34.Miners meeting at Sheep Camp, 1898. Trial of the camp thieves. Justice, swift and sure, was meted out to the few lawless characters who filtered in.

35.Another miners' meeting and trial of camp thieves, 1898. Contrary to colored tales, the trail was not violent. The whipping post for the guilty and banishment from camp was the law of the trail.

36."Tramway" Pete, miner and prospector of the real stripe at camp, 1898. "Old age and no longer wanted" was not the economic philosophy of the North on the Trail of '98.

37.Yukoners on the trail in Pleasant Valley, 1898. Here is a notable example of the pioneering spirit of '98.

38.Gold seekers resting in camp on the trail to the Yukon, 1898.

39.Stampeders freighting on the trail at the height of the gold rush to the Klondike, 1898.

40.A grizzled oldtimer with his outfit on the trail to the Golden Klondike, 1898. His joy is born of the fact that age had not conquered him. Note the talisman in his blouse pocket:

41.Rubbing shoulders daily with hardship, cheechako and old-timer alike pressed onward over steep, dangerous, snow-clad wastes to the Yukon. Nearing the summit of Chilkoot Pass, 1898.

42.Facing always the possibility of fragments breaking off some icecapped edge and starting avalanches above them the weary army of gold seekers toiled on to Chilkoot Pass, 1898.

43.Constantly fighting cold, hardship and fatigue, gold seekers enjoying a well earned rest on the snow-clad summit of Chilkoot Pass, 1898.

44.Raw reality at the upper end of Peterson's Tramway on Chilkoot Pass. Stampeders undergoing some grueling work transporting provisions over the ice-cold summit of the pass, 1898.

45.No place for weaklings here; endure the strain or fall out; that was the law of the trail. Gold seekers ascending the summit of Chilkoot Pass, 1898.

46.A view of the jagged, cloud-piercing peaks of Chilkoot Pass unrelieved by tree or shrub.
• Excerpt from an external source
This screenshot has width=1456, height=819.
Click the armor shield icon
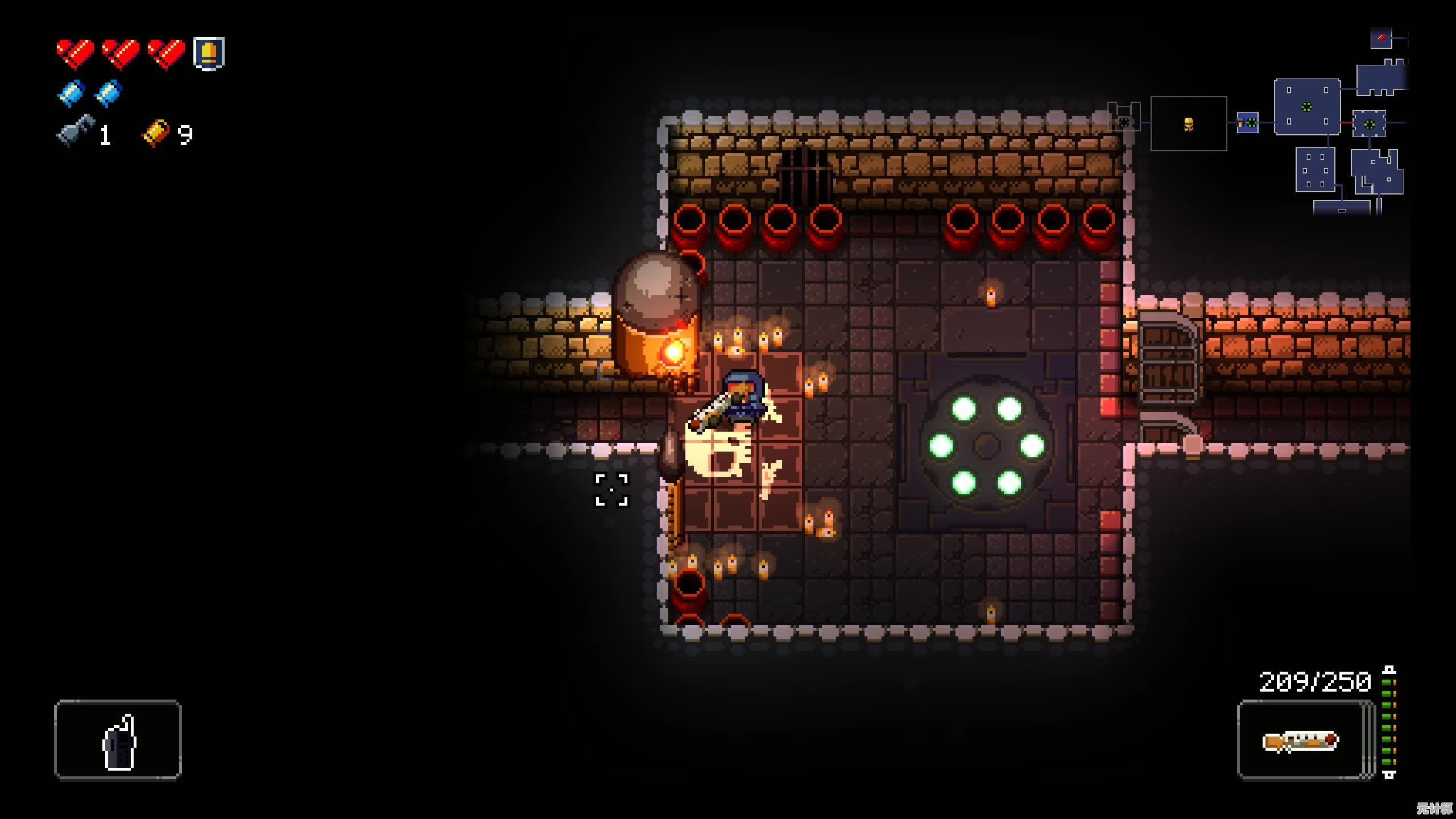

Gold seekers surging upward and onward with renewed energy to the Golden Klondike, 1898.

47.A bird's eye view of Chilkoot Pass showing the camp teeming with life and excitement in 1898. Hostile nature ever challenging man's courage on the trail of '98.

48.The most spectacular scene on the Trail of '98. Yukoners standing the acid test of the wilderness ascending the summit of bleak, forbidding Chilkoot Pass, 1898.

49.Looking back on the trail from the summit of Chilkoot Pass, 1898. Sheer from sea-level rise huge masses of towering, storm-worn peaks, seamed and riven by a thousand tempests.

50.Gold seekers on the trail at Chilkoot Pass, 1898. Note the towering, snow-splashed cliffs enduring like guards at the upper entrance of the pass.

51.Hardy Yukoners on the trail at Crater Lake, 1898. Meeting conditions that make men masters of their fate.

52. Klondikers on the trail to the Yukon near the summit, 1898. Over ridge after ridge of knife-like hills and snow-choked ravines and valleys the trail led.

53.Through winter's desolation into the silent depths of the great Yukon district the gold seekers rushed with their heavy loads on the trail to the Klondike., 1898.

54.Stampeders entering Canadian territory, resting at a point nearly 3,000 feet above sea level. Note the crude monument and inscription marking the international boundary line.

55.Pioneers of Alaska, makers of history, bearing the stamp of "men" pausing with their heavy loads on the trail, 1898. What a noble example of unconquerable courage and hard work!

56.Yukoners on the trail, 1898, whipsawing lumber to make rafts, scows, and other manner of water craft in which to reach the golden land of their hopes.

57.Stampeders' food cache in the Yukon Valley on the trail, 1898.

58.A Yukon Indian’s winter quarters in the Yukon Valley on the trail, 1898.

59.A typical shelter and food cache in the Yukon Valley on the trail, 1898, ready to afford rest and comfort for the weary traveler and prospector.

60.A supply base and food cache at the junction of Deadwood and Mastodon trails in the Yukon Valley, 1898.

61.A mining scene near the end of the trail. Stampeders placer-mining on Deadwood Gulch, Yukon Valley, 1898.

62.E. P. Pond, pioneer photographer of the North, who collaborated with V. Winter in picturizing the real trail of '98 in genuine photographs. Mr. Pond in camp on the trail, 1898.